◆ Assignment
The answer is the line that contains "Image resolution: width=1024" followed by every later line of the entries below, each repeated exactly, and nothing else.
Working data START
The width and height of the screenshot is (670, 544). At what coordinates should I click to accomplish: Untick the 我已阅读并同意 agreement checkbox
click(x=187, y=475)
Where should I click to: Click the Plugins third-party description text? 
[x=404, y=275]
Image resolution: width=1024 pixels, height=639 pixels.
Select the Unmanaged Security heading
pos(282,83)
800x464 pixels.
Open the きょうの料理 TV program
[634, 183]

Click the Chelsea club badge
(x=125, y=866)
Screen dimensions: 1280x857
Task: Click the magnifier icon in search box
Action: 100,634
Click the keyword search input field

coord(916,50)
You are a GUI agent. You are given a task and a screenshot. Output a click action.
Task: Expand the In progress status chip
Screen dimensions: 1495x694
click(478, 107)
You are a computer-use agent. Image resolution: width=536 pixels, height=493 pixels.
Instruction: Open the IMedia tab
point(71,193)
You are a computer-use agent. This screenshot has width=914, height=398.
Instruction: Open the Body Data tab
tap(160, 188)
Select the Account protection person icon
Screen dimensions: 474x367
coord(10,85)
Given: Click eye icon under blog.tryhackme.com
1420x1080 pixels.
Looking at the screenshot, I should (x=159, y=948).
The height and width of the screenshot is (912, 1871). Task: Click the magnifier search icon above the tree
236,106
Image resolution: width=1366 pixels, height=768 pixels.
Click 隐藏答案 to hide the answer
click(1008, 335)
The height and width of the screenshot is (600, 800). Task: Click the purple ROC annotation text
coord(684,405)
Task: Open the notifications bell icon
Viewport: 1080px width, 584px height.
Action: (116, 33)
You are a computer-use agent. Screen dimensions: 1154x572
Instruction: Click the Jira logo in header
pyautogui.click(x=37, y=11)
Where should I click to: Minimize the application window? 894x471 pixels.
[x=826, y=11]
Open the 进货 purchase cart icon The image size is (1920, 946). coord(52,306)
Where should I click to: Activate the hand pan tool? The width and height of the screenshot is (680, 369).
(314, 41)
Working data END
◆ Response box
Image resolution: width=1024 pixels, height=639 pixels.
Select the Unmanaged Security heading
pos(282,83)
800x464 pixels.
Open the きょうの料理 TV program
[634, 183]

Click the Chelsea club badge
(x=125, y=866)
Screen dimensions: 1280x857
Task: Click the magnifier icon in search box
Action: 100,634
Click the keyword search input field

coord(916,50)
You are a GUI agent. You are given a task and a screenshot. Output a click action.
Task: Expand the In progress status chip
Screen dimensions: 1495x694
click(478, 107)
You are a computer-use agent. Image resolution: width=536 pixels, height=493 pixels.
Instruction: Open the IMedia tab
point(71,193)
You are a computer-use agent. This screenshot has width=914, height=398.
Instruction: Open the Body Data tab
tap(160, 188)
Select the Account protection person icon
Screen dimensions: 474x367
coord(10,85)
Given: Click eye icon under blog.tryhackme.com
1420x1080 pixels.
Looking at the screenshot, I should (x=159, y=948).
The height and width of the screenshot is (912, 1871). Task: Click the magnifier search icon above the tree
236,106
Image resolution: width=1366 pixels, height=768 pixels.
Click 隐藏答案 to hide the answer
click(1008, 335)
The height and width of the screenshot is (600, 800). Task: Click the purple ROC annotation text
coord(684,405)
Task: Open the notifications bell icon
Viewport: 1080px width, 584px height.
Action: (116, 33)
You are a computer-use agent. Screen dimensions: 1154x572
Instruction: Click the Jira logo in header
pyautogui.click(x=37, y=11)
Where should I click to: Minimize the application window? 894x471 pixels.
[x=826, y=11]
Open the 进货 purchase cart icon The image size is (1920, 946). coord(52,306)
Where should I click to: Activate the hand pan tool? The width and height of the screenshot is (680, 369).
(314, 41)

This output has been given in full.